# WHAT IS REQUIRED
Set down all the lines below, each one exactly as shown.

# DATASET EXTRACT
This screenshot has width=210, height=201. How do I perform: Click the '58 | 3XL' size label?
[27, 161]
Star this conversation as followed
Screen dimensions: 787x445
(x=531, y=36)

# THE ANSWER
This screenshot has width=210, height=201. How do I perform: Click the '58 | 3XL' size label?
[27, 161]
Star this conversation as followed
Screen dimensions: 787x445
(x=531, y=36)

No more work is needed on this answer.